#### [Required action]
Leave the pictures out, and repeat exactly every line from the one with "How do I perform: Toggle" through the end of the data below.

^^^^^^^^^^^^^^^^

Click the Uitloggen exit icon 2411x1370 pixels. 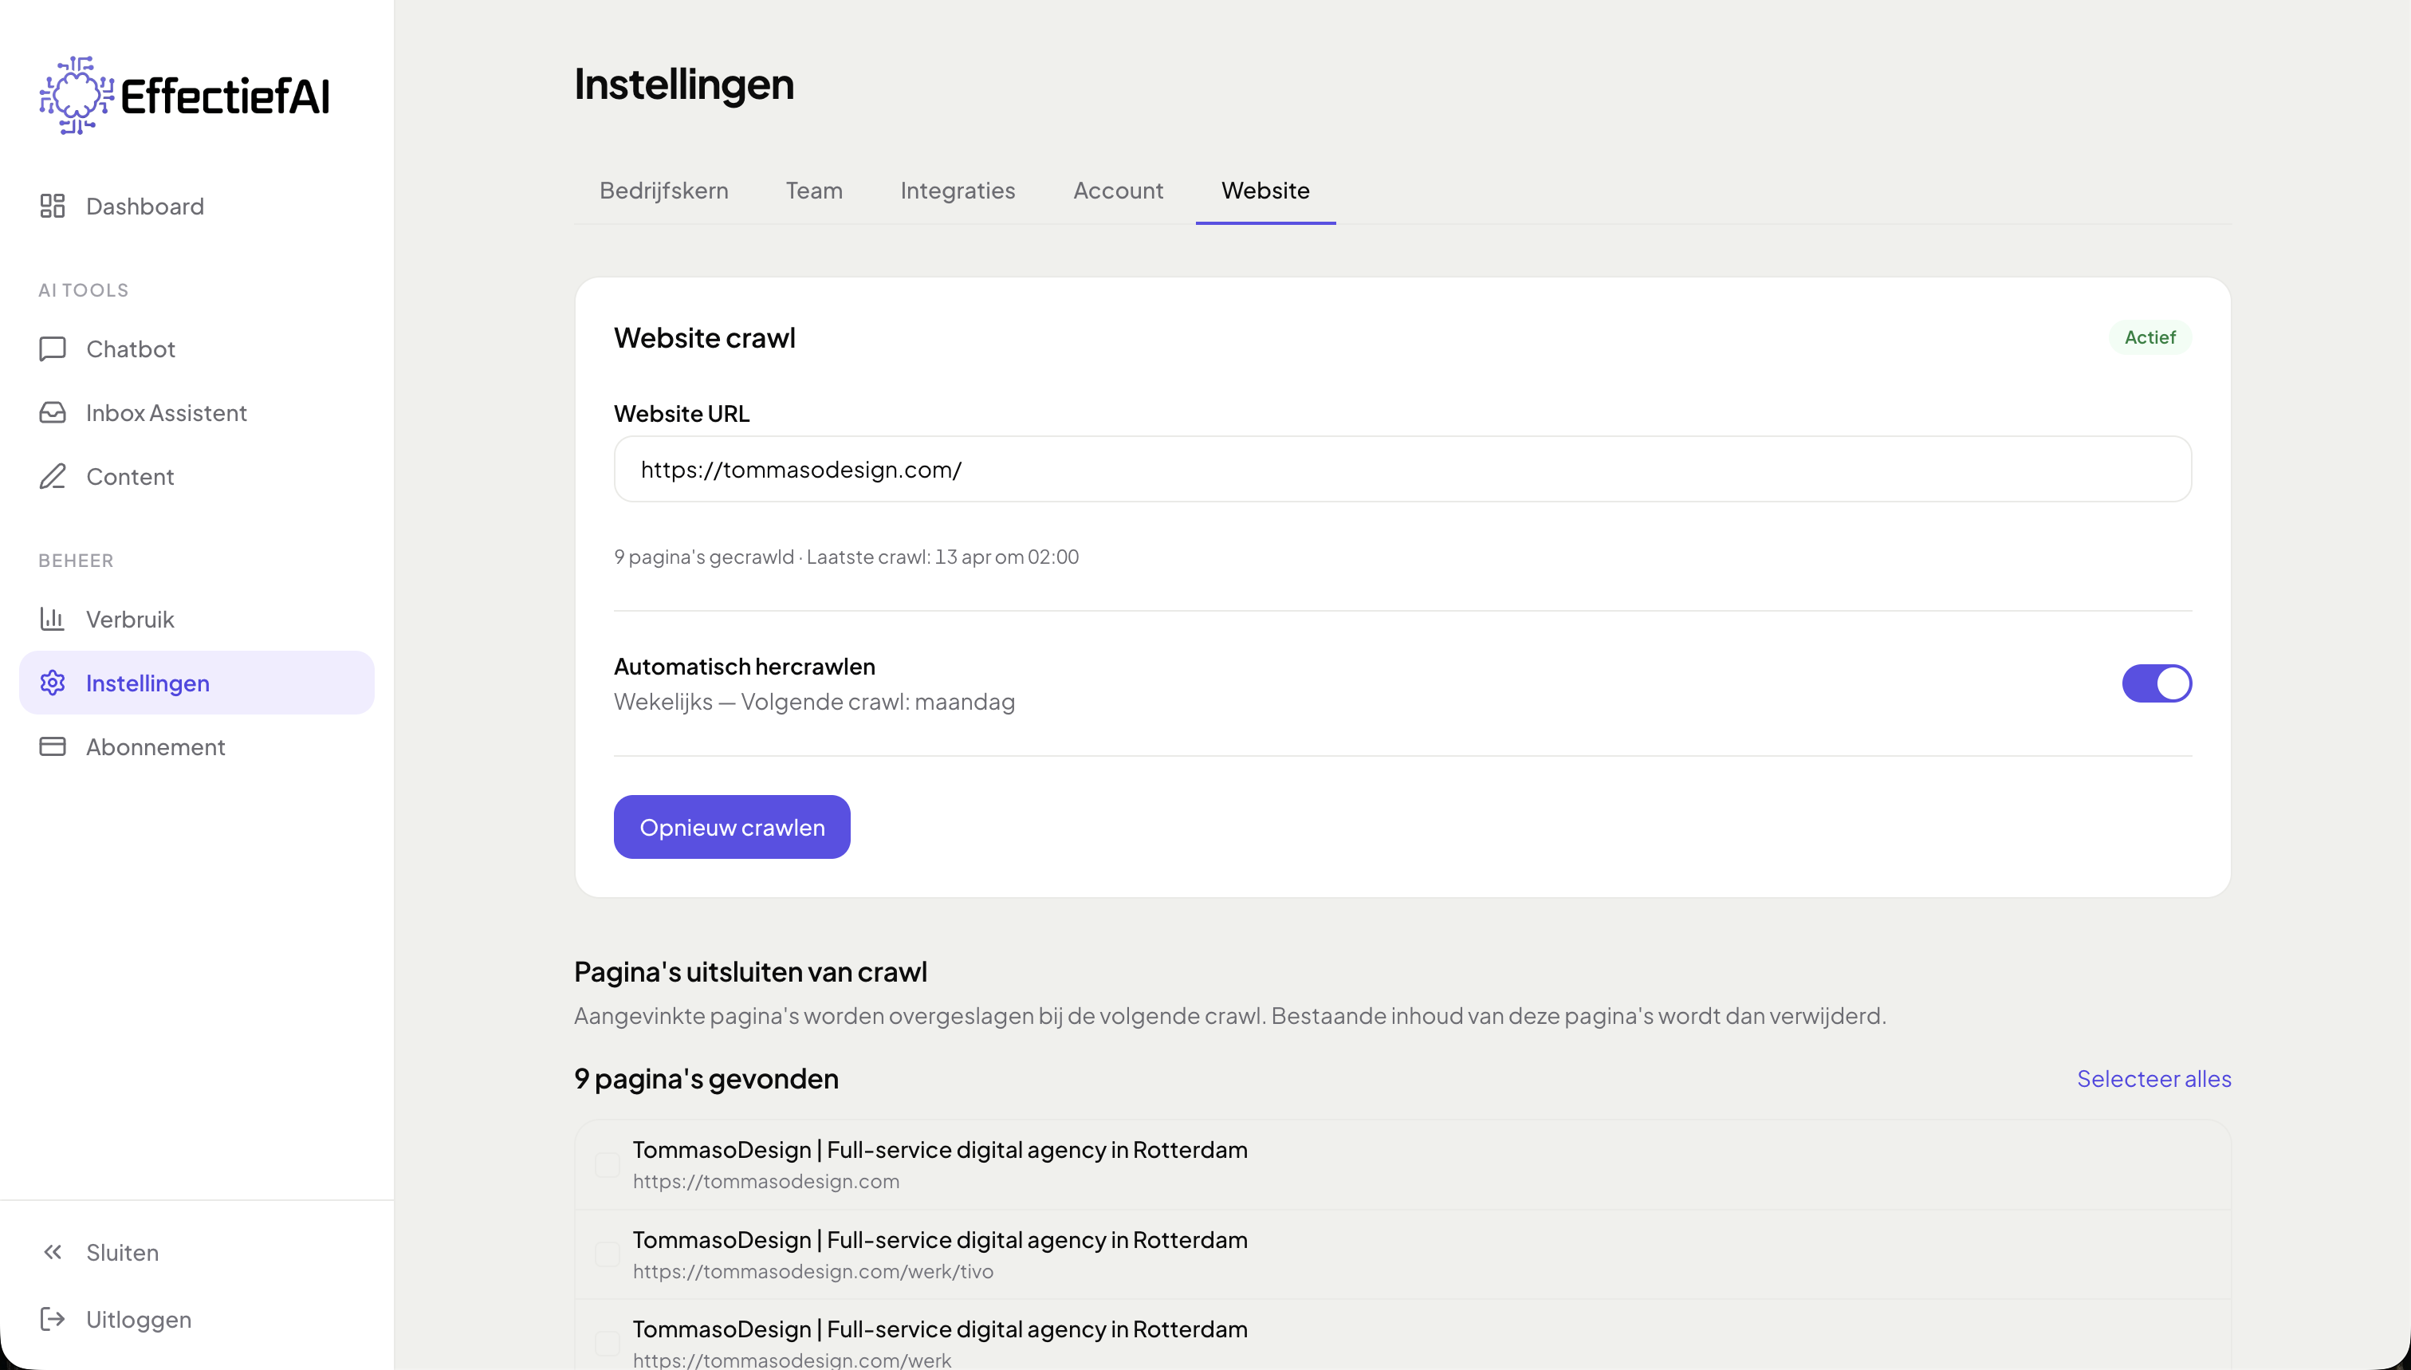(x=53, y=1319)
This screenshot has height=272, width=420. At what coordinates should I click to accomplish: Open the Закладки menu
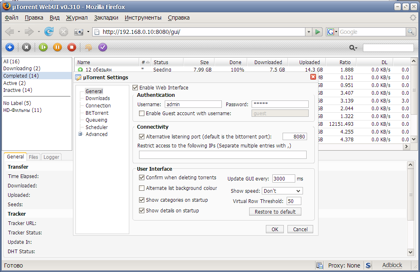point(106,18)
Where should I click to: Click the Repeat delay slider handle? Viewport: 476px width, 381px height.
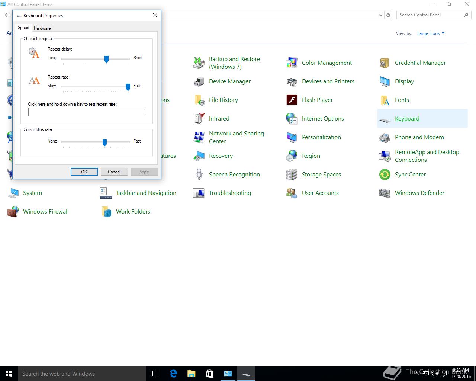(x=106, y=59)
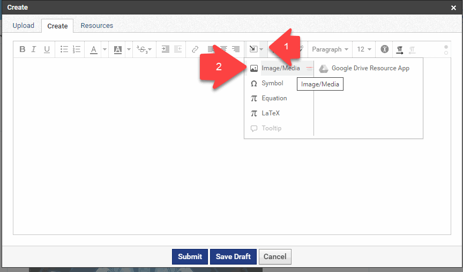The image size is (463, 272).
Task: Toggle bold formatting
Action: click(x=23, y=49)
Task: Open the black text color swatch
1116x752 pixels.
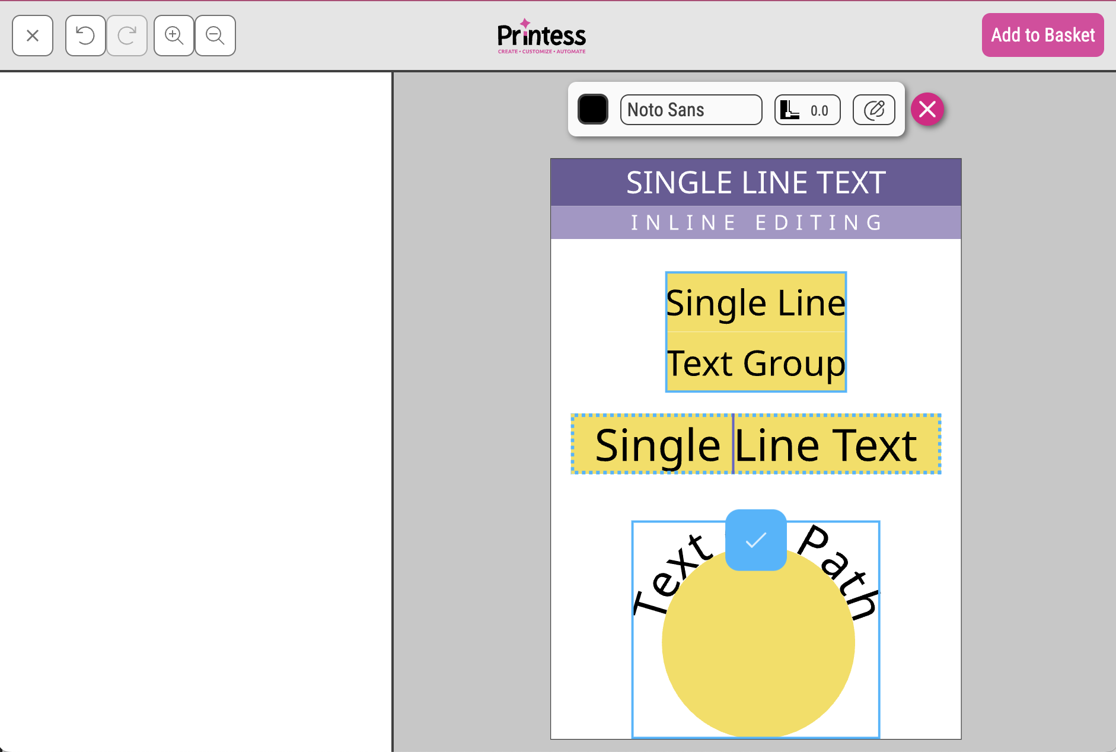Action: [x=593, y=110]
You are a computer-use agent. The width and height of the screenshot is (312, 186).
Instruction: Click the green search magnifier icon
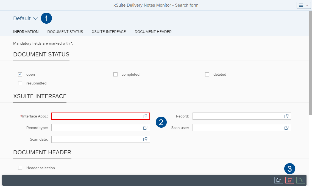coord(301,180)
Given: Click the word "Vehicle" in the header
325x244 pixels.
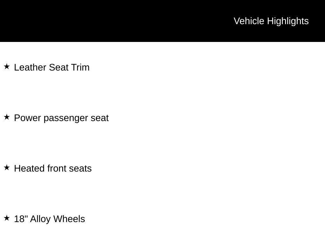Looking at the screenshot, I should 249,21.
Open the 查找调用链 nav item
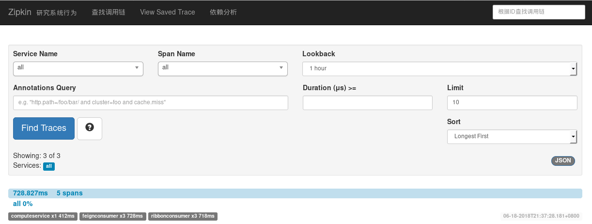 point(109,12)
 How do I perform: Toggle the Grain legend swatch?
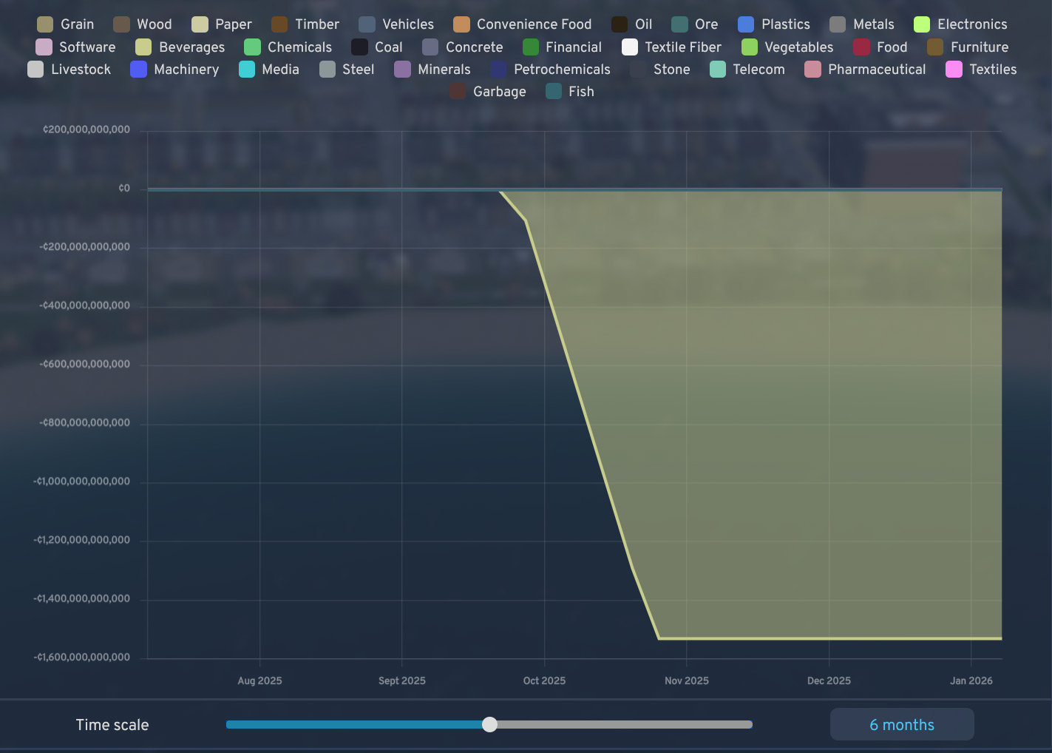(x=45, y=24)
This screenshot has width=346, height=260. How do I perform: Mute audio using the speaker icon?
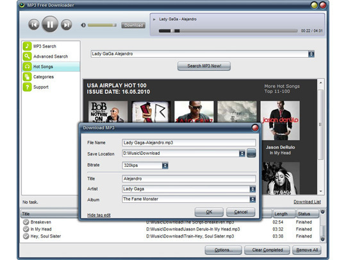pos(83,25)
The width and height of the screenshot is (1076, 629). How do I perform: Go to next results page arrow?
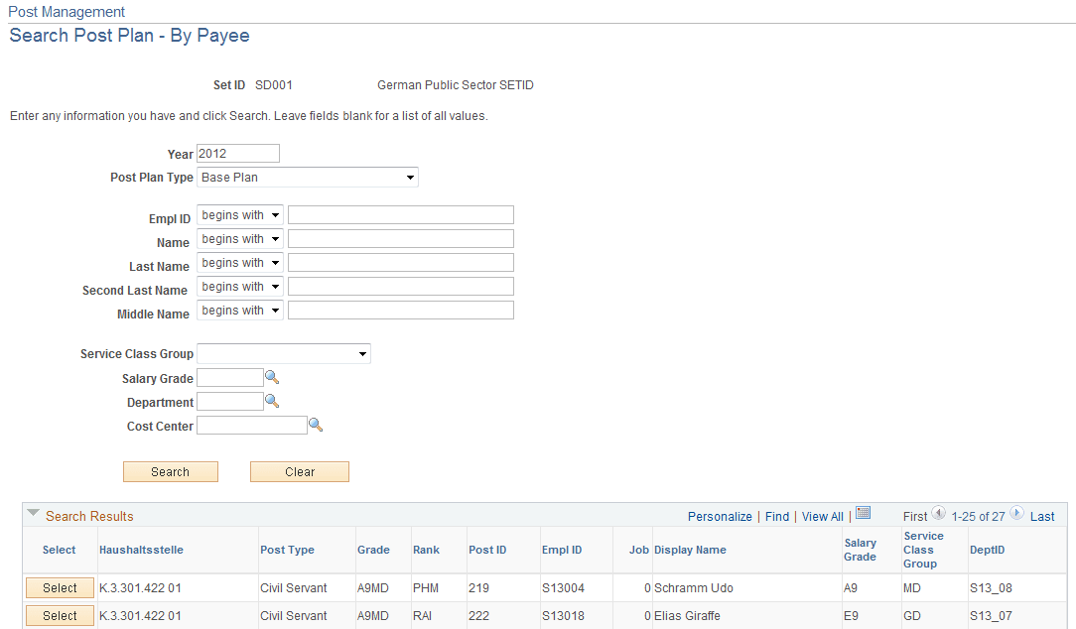coord(1016,514)
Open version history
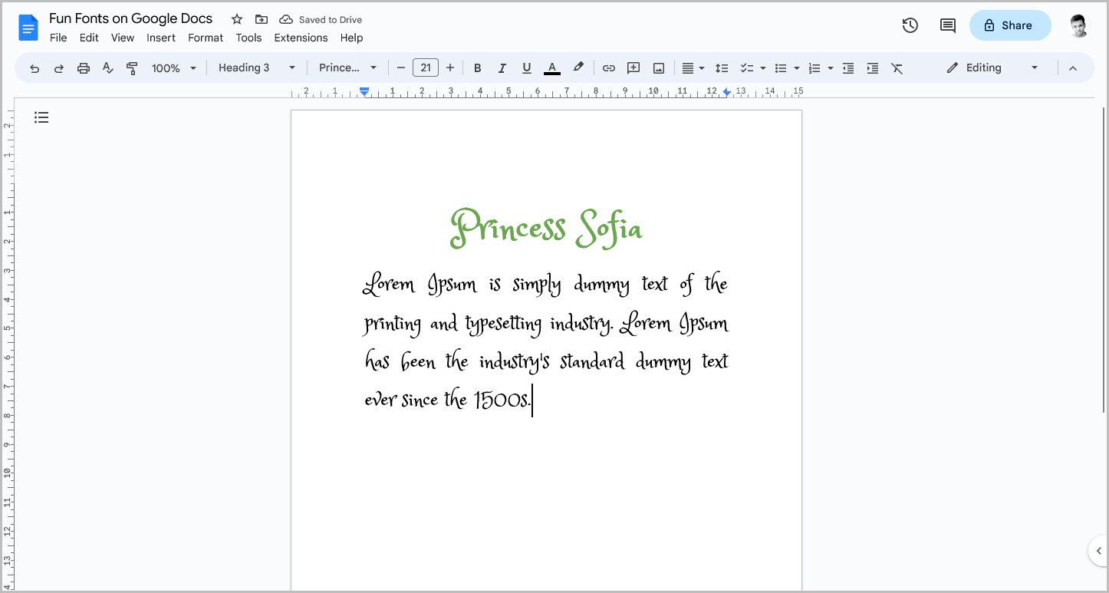This screenshot has height=593, width=1109. (910, 25)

^^^^^^^^^^^^^^^^

#### [Exercise output]
 How do I perform: Toggle the Grain legend swatch?
(x=45, y=24)
This screenshot has width=346, height=260. How do I perform: Mute audio using the speaker icon?
pos(83,25)
The width and height of the screenshot is (1076, 629). How do I perform: Go to next results page arrow?
coord(1016,514)
Open version history
This screenshot has height=593, width=1109. (910, 25)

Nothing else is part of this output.